[Start]

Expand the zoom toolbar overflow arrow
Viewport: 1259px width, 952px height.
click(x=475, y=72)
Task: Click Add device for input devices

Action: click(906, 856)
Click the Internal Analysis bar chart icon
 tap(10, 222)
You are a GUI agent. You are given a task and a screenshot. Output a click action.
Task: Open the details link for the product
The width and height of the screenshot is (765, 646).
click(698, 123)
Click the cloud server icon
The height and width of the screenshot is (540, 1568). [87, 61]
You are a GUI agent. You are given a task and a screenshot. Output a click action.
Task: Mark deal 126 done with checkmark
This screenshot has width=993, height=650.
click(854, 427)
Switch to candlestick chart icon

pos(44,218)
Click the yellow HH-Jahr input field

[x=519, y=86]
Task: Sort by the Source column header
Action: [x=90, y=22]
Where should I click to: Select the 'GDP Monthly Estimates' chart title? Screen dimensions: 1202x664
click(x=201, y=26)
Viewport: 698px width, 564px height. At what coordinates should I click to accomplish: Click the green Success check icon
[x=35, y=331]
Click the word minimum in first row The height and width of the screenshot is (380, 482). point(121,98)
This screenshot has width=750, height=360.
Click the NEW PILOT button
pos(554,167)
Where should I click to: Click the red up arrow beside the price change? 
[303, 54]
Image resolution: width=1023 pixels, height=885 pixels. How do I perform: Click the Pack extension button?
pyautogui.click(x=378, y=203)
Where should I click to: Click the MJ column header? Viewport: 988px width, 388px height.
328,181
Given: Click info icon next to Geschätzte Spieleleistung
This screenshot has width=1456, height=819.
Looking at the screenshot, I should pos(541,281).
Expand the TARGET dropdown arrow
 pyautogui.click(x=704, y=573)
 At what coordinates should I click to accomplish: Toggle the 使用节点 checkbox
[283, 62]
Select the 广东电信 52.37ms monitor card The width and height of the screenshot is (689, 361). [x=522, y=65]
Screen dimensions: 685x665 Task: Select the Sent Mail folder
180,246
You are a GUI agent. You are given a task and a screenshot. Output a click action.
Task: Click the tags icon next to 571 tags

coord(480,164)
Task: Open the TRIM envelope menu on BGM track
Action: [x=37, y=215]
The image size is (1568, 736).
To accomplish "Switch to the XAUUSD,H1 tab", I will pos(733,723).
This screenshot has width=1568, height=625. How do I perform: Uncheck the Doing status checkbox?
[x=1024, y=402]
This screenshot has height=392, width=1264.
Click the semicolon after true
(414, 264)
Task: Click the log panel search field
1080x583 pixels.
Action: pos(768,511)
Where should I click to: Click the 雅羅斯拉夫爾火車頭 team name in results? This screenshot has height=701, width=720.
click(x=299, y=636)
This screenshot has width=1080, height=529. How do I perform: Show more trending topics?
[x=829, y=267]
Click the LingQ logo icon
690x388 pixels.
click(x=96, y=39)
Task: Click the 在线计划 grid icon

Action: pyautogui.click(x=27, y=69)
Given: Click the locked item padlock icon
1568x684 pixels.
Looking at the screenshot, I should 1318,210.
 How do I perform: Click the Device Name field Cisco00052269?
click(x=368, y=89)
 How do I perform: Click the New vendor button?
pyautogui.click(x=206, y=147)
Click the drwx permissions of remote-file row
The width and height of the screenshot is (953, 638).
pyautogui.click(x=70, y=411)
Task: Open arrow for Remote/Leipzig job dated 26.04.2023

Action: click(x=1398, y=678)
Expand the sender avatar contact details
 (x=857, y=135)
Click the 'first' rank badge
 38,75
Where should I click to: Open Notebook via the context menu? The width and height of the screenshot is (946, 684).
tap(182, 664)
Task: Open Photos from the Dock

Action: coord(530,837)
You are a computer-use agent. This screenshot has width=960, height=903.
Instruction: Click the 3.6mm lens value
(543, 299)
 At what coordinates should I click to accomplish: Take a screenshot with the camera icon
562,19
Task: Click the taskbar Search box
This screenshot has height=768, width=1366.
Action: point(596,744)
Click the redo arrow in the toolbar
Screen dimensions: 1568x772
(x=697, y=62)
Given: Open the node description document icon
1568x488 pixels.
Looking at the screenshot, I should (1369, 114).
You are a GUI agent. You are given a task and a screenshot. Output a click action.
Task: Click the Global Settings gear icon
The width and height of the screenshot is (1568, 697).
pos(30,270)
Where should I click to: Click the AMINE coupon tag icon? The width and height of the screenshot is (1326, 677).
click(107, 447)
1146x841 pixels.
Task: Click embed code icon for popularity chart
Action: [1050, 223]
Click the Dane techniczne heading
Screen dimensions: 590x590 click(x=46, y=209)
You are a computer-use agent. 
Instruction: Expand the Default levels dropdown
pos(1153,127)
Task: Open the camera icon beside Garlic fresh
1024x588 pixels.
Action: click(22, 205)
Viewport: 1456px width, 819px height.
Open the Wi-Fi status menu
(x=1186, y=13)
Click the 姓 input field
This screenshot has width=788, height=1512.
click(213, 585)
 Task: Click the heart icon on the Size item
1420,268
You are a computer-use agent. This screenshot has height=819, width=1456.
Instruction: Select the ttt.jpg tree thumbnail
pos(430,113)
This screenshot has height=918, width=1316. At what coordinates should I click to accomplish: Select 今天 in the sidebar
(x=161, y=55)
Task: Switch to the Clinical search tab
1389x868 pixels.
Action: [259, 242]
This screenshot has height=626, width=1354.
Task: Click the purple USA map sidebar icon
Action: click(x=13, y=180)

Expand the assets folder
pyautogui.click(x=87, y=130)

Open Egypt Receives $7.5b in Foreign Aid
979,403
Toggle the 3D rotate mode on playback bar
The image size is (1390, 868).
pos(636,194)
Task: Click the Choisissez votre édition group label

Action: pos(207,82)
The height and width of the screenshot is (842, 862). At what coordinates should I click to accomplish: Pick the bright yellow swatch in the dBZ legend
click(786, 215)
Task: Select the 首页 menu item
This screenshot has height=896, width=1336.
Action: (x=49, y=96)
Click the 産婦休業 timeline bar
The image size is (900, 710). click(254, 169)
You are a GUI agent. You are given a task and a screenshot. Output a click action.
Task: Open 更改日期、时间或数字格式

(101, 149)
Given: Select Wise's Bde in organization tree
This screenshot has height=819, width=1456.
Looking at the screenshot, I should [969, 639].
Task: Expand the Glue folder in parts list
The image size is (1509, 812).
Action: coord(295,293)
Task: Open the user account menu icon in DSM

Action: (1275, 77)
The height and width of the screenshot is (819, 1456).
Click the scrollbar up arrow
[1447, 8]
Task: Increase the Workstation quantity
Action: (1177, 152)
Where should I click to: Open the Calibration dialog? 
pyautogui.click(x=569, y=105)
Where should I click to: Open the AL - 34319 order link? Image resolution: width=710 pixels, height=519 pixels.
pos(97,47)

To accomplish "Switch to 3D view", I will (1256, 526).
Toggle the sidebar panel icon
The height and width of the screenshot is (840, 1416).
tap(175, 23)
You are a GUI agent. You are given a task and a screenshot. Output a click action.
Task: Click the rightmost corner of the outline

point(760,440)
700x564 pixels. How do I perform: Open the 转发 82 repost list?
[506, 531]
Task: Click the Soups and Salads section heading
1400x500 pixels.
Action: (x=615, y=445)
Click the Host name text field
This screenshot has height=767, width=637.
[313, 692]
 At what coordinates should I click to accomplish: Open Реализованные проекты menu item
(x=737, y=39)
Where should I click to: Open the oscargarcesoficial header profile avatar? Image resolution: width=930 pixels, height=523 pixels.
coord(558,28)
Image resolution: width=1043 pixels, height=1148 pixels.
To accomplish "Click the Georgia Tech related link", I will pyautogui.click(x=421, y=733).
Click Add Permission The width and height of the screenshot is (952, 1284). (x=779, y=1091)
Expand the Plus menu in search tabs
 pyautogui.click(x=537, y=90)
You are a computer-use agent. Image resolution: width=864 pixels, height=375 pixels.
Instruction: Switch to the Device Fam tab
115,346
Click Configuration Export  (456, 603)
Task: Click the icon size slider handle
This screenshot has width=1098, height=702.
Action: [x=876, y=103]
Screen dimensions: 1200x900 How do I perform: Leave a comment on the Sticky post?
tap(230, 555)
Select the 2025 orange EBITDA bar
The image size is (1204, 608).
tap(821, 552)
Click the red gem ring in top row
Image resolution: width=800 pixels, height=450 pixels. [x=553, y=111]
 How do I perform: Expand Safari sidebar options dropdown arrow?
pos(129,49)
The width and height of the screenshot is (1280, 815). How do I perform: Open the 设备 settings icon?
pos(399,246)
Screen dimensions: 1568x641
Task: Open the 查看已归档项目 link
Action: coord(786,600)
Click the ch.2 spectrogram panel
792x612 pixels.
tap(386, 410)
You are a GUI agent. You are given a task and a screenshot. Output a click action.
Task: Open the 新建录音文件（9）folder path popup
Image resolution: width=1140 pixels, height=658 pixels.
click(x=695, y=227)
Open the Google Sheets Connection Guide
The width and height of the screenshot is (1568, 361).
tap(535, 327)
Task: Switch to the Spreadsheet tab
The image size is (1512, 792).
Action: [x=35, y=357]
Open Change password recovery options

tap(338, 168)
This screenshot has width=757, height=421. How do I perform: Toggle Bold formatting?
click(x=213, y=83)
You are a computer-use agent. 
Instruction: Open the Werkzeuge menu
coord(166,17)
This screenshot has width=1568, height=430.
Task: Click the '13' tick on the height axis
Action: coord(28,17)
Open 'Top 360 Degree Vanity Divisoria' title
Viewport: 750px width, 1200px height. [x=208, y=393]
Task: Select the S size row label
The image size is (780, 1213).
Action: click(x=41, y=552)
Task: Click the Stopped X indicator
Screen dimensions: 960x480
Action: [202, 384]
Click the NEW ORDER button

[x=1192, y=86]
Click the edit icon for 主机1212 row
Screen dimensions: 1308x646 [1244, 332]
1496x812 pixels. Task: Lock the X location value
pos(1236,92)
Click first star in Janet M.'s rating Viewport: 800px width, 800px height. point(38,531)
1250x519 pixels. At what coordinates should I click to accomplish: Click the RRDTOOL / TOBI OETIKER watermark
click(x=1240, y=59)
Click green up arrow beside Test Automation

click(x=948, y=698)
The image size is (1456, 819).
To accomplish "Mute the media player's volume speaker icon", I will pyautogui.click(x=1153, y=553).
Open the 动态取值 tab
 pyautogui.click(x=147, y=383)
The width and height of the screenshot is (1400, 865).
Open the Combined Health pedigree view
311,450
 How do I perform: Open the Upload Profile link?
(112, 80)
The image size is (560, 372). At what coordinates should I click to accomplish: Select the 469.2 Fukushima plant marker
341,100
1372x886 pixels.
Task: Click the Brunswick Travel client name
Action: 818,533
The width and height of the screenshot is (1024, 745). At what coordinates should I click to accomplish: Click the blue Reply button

[End]

Task directions> Reproduce everything from the start of the entries down to the line containing "The height and width of the screenshot is (540, 1568).", with both ends included.

Final result>
Expand the zoom toolbar overflow arrow
Viewport: 1259px width, 952px height.
click(x=475, y=72)
Task: Click Add device for input devices

Action: click(906, 856)
Click the Internal Analysis bar chart icon
 tap(10, 222)
You are a GUI agent. You are given a task and a screenshot. Output a click action.
Task: Open the details link for the product
The width and height of the screenshot is (765, 646).
click(698, 123)
Click the cloud server icon
The height and width of the screenshot is (540, 1568). [87, 61]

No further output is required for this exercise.